Biogeochemical redox ladder

Microorganisms typically do not use multiple electron acceptors simultaneously. Instead they use electron acceptors in the order of biogeochemical redox ladder, as shown in Figure 1 for some of the naturally-occurring electron acceptors.
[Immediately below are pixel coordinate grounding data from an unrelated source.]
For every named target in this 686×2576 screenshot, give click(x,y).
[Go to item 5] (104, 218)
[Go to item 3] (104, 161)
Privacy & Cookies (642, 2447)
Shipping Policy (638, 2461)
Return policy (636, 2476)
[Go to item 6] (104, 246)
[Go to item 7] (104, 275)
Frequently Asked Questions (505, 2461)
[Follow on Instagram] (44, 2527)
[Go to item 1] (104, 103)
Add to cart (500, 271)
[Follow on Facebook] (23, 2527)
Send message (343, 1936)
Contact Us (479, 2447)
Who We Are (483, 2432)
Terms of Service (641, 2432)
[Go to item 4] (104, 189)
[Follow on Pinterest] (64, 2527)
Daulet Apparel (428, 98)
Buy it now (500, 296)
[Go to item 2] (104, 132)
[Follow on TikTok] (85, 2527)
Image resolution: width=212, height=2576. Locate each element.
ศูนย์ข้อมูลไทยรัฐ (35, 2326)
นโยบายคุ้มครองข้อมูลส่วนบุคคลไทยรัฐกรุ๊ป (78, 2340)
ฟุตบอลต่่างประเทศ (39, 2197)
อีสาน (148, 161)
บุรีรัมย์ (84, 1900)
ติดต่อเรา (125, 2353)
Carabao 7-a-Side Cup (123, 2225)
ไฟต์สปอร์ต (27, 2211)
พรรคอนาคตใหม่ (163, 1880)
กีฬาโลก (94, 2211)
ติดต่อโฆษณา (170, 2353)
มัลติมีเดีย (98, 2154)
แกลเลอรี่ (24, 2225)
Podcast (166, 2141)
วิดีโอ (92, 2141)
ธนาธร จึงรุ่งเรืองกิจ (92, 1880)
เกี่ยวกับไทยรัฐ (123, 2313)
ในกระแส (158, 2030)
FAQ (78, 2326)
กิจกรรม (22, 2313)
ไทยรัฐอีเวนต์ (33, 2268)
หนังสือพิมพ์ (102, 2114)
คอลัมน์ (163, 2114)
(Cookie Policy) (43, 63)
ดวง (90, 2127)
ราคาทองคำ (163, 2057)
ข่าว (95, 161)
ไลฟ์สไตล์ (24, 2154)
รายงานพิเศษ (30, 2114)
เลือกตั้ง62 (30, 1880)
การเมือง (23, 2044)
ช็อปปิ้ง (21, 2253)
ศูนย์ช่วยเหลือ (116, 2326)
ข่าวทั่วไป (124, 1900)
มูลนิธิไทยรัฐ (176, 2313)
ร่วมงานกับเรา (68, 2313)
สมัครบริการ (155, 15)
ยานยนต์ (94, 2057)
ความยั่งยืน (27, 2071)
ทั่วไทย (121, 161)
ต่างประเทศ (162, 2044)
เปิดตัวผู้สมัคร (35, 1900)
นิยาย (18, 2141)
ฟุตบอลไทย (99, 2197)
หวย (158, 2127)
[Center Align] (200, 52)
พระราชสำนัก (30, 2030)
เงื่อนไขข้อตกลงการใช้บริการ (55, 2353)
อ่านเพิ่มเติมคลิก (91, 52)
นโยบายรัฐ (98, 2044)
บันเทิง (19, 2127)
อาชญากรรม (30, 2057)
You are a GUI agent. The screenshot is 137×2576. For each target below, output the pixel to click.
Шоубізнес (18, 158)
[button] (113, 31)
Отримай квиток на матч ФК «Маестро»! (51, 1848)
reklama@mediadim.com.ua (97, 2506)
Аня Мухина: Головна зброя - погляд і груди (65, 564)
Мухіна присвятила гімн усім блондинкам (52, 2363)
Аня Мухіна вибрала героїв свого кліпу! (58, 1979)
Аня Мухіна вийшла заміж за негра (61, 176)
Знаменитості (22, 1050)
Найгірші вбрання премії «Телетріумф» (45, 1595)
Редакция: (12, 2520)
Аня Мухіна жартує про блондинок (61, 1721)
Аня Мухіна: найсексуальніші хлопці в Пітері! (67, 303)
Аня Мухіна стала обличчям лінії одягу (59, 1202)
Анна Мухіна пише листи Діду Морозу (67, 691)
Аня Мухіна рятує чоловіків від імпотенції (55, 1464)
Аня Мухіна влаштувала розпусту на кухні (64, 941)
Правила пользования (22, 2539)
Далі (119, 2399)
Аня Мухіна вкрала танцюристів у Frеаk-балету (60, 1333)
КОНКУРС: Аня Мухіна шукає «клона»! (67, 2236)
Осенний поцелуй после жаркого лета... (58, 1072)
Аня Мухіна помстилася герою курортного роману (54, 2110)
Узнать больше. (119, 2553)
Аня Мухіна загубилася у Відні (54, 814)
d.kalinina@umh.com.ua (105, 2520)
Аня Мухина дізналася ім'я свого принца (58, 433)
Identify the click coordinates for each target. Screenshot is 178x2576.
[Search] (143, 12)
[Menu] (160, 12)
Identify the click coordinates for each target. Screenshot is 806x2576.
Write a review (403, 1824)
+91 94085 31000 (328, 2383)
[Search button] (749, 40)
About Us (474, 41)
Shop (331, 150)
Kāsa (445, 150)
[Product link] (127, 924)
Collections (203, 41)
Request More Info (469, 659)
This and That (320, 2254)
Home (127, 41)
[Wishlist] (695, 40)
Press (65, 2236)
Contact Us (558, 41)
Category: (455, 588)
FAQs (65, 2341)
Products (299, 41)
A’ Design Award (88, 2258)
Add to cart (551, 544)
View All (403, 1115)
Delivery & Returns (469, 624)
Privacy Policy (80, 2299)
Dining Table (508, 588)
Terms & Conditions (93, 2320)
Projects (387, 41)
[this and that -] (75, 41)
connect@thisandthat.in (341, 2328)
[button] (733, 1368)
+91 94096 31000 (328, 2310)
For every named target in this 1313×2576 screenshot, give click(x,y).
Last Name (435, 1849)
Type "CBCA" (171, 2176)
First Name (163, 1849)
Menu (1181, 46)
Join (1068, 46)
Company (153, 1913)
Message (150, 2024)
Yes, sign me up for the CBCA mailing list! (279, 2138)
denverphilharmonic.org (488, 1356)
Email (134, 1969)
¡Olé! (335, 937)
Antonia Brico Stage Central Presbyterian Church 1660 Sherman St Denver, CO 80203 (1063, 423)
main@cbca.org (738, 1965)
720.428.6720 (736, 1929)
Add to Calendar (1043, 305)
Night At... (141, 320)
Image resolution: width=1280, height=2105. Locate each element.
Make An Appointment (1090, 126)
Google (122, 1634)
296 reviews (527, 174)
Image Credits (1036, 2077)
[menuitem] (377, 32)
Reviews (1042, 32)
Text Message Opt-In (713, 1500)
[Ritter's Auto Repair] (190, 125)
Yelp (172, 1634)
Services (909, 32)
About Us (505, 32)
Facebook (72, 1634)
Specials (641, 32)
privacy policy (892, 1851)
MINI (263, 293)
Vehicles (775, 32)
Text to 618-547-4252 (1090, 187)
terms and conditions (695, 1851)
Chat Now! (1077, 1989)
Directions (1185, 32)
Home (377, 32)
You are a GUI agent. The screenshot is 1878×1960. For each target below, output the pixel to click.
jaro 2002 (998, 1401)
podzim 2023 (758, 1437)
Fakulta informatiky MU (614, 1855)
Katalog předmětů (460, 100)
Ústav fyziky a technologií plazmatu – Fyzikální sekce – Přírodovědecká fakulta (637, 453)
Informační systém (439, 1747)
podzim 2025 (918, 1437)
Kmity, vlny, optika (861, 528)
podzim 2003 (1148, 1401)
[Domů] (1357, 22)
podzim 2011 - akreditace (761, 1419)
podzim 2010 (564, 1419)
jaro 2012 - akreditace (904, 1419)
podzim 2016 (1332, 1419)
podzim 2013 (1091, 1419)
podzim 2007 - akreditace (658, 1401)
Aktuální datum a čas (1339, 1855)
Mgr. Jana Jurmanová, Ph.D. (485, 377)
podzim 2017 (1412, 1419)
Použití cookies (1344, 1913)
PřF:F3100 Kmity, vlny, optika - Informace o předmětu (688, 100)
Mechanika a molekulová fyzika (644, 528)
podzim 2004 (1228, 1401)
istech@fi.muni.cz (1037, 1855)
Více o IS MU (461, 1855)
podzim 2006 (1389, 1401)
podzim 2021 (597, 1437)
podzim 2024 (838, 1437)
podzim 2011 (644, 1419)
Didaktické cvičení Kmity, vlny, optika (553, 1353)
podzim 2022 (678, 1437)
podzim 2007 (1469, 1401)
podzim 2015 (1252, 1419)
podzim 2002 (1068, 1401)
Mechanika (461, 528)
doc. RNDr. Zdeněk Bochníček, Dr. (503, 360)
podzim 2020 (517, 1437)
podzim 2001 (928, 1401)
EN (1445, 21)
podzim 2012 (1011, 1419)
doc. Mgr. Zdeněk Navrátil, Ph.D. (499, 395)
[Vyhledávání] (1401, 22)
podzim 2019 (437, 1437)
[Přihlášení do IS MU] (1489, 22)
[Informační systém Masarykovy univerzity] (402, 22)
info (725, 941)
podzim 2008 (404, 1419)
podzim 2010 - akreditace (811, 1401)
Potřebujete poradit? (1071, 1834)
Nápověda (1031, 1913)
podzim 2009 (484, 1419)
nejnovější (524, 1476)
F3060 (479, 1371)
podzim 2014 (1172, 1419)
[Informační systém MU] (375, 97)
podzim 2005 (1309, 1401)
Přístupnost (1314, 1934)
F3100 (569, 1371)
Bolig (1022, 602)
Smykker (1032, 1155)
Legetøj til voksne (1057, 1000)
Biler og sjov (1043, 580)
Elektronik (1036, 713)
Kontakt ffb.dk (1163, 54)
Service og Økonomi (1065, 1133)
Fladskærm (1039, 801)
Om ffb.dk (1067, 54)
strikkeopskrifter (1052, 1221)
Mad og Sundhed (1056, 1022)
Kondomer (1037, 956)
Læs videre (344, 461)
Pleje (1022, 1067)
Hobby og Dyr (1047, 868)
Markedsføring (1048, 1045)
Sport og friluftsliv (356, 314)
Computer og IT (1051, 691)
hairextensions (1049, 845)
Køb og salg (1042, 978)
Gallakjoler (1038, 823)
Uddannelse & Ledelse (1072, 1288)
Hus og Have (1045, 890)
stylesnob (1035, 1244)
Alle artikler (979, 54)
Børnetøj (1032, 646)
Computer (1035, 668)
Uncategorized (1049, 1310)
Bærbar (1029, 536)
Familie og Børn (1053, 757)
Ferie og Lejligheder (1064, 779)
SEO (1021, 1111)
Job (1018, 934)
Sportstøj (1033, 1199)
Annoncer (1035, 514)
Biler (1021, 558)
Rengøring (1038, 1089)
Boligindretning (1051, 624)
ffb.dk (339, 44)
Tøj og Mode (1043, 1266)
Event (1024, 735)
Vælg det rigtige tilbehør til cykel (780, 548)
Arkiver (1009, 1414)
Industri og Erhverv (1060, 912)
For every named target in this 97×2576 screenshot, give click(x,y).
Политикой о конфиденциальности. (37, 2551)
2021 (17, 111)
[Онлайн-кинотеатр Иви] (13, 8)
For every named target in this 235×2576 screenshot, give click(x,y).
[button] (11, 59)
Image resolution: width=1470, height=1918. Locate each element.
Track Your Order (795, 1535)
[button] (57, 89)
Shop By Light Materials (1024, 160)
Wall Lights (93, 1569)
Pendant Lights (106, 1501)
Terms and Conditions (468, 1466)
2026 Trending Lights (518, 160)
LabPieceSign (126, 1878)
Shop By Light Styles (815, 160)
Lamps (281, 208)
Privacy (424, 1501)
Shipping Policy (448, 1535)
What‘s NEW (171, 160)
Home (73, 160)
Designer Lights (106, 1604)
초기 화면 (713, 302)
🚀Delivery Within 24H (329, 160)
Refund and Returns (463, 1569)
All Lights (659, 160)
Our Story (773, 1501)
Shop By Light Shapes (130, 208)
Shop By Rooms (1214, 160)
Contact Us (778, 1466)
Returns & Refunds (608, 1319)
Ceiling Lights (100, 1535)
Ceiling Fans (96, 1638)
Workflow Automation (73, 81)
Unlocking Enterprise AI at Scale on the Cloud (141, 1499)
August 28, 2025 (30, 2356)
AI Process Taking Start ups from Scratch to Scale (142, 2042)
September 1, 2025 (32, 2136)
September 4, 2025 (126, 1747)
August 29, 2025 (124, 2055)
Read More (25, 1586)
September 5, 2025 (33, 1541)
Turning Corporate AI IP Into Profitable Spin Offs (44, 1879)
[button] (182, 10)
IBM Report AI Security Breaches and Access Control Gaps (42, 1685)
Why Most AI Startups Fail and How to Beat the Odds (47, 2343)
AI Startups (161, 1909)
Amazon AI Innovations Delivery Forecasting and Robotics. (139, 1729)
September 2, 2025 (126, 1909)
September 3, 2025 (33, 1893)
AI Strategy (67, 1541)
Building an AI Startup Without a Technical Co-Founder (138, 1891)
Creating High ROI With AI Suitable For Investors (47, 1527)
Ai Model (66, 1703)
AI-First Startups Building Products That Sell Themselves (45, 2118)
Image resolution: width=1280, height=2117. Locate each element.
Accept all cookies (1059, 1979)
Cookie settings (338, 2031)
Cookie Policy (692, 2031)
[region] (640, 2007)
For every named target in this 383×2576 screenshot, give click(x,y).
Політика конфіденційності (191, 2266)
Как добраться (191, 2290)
Different redox reactions release different amount of energy. For example, aerobic oxidation reactions generate much more energy than other redox reactions. The oxidation of glucose can produce 2,880 kJ / mol of C6H12O6; sulfate reduction can produce 492 kJ /mol of C6H12O6, as shown in Figure 2, a much smaller amount. The microorgnanisms that use high-energy-output redox reactions therefore has growth advantage and can outgrow other species.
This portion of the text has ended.